(Stored data entries)

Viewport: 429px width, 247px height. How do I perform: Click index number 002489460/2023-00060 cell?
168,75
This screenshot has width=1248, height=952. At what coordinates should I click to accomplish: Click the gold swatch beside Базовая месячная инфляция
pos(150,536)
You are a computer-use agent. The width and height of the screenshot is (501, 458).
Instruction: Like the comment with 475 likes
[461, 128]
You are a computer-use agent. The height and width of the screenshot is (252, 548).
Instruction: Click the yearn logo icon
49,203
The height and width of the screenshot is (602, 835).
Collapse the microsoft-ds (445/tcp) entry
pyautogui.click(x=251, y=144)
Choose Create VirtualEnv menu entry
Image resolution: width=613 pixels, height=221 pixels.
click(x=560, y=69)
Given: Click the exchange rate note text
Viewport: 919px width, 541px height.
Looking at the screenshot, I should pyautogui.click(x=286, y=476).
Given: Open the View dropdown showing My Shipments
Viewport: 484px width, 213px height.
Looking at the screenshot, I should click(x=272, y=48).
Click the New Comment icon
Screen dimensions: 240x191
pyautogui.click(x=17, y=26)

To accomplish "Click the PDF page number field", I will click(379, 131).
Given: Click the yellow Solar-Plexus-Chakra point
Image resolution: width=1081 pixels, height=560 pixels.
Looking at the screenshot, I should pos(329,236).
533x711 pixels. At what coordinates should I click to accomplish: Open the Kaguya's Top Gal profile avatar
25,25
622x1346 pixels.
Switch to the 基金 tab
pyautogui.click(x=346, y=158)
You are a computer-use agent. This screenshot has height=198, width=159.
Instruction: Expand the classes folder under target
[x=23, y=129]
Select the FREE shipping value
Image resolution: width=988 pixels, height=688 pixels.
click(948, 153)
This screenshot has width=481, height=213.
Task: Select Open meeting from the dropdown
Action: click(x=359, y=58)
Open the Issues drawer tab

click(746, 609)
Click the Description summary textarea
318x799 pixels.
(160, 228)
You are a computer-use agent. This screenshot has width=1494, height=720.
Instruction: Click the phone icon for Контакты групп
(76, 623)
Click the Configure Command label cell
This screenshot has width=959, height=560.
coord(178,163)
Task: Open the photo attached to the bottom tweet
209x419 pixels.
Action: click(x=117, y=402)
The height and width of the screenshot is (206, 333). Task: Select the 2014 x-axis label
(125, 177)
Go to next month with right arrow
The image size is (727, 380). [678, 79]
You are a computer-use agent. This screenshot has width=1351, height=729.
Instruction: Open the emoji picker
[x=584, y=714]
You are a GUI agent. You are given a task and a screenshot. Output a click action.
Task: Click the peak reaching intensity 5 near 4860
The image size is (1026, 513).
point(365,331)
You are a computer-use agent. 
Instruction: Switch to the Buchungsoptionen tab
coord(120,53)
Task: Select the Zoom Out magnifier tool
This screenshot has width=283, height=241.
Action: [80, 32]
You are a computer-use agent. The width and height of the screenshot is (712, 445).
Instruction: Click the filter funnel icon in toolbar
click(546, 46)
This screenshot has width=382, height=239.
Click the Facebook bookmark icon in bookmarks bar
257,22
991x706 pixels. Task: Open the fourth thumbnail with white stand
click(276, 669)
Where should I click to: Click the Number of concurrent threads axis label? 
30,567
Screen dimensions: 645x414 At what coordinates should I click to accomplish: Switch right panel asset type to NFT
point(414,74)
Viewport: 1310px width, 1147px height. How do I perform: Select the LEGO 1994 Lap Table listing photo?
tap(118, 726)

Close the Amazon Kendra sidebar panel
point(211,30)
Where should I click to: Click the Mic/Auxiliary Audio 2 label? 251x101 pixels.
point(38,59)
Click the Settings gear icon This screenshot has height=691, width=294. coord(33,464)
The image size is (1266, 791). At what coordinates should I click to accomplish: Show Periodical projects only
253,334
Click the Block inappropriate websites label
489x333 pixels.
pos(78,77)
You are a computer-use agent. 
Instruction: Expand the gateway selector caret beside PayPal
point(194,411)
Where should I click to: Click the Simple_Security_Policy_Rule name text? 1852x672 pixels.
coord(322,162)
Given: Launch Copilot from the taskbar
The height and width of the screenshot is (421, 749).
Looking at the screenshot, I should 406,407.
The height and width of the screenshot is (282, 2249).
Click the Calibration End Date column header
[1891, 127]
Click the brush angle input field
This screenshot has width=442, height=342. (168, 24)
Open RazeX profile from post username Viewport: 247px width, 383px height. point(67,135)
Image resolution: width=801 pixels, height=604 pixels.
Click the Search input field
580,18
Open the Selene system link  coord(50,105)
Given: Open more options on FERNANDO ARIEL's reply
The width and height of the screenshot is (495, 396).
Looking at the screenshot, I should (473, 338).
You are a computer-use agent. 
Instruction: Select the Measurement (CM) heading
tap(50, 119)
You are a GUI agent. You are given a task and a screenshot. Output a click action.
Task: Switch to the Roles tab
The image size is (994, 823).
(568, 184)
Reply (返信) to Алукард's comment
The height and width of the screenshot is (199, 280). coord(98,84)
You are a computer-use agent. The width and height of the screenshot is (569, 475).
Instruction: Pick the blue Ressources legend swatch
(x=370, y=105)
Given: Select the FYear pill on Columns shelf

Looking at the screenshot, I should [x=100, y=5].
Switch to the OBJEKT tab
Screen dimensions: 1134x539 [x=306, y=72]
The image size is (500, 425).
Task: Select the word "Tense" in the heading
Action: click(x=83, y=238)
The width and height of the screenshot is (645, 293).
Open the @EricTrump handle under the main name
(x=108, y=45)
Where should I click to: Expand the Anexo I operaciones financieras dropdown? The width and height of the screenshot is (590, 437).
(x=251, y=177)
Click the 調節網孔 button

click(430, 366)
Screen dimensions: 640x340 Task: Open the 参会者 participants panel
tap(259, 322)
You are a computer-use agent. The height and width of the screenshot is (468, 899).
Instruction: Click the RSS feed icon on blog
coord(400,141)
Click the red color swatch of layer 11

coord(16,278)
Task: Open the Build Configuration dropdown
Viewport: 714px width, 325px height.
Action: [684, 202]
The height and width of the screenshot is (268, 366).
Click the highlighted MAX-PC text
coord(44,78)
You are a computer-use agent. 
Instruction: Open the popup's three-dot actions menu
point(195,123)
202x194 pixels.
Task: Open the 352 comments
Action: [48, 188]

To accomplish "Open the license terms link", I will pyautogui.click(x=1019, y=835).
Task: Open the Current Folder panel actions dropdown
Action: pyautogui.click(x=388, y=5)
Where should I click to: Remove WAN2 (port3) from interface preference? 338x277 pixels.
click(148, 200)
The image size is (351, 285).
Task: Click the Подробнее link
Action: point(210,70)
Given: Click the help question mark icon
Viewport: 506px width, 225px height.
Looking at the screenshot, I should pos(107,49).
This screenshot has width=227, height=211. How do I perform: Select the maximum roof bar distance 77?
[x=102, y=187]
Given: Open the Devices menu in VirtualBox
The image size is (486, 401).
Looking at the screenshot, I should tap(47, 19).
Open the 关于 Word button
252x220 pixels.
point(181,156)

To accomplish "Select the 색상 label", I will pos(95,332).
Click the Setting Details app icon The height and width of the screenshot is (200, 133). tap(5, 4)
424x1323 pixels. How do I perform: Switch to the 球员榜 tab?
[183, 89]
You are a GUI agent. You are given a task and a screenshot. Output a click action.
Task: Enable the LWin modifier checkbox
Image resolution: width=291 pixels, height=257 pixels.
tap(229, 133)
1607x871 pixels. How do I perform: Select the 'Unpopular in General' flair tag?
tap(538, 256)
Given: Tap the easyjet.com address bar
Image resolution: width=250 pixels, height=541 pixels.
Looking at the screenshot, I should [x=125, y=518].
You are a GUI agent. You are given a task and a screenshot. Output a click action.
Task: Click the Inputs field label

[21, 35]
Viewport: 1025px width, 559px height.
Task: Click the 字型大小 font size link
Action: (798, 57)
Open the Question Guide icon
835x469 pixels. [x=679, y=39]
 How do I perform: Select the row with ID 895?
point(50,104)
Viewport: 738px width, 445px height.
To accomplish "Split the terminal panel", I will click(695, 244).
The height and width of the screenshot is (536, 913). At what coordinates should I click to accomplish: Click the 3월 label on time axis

# THE TASK:
Precisely the line with "Given: Tap the easyjet.com address bar" and the lines after it, up to the last line of the entries above, are to be reproduced, and nothing more.

# ANSWER TO THIS EXERCISE:
Given: Tap the easyjet.com address bar
Image resolution: width=250 pixels, height=541 pixels.
Looking at the screenshot, I should [x=125, y=518].
You are a GUI agent. You are given a task and a screenshot. Output a click action.
Task: Click the Inputs field label

[21, 35]
Viewport: 1025px width, 559px height.
Task: Click the 字型大小 font size link
Action: (798, 57)
Open the Question Guide icon
835x469 pixels. [x=679, y=39]
 How do I perform: Select the row with ID 895?
point(50,104)
Viewport: 738px width, 445px height.
To accomplish "Split the terminal panel", I will click(695, 244).
The height and width of the screenshot is (536, 913). At what coordinates should I click to accomplish: Click the 3월 label on time axis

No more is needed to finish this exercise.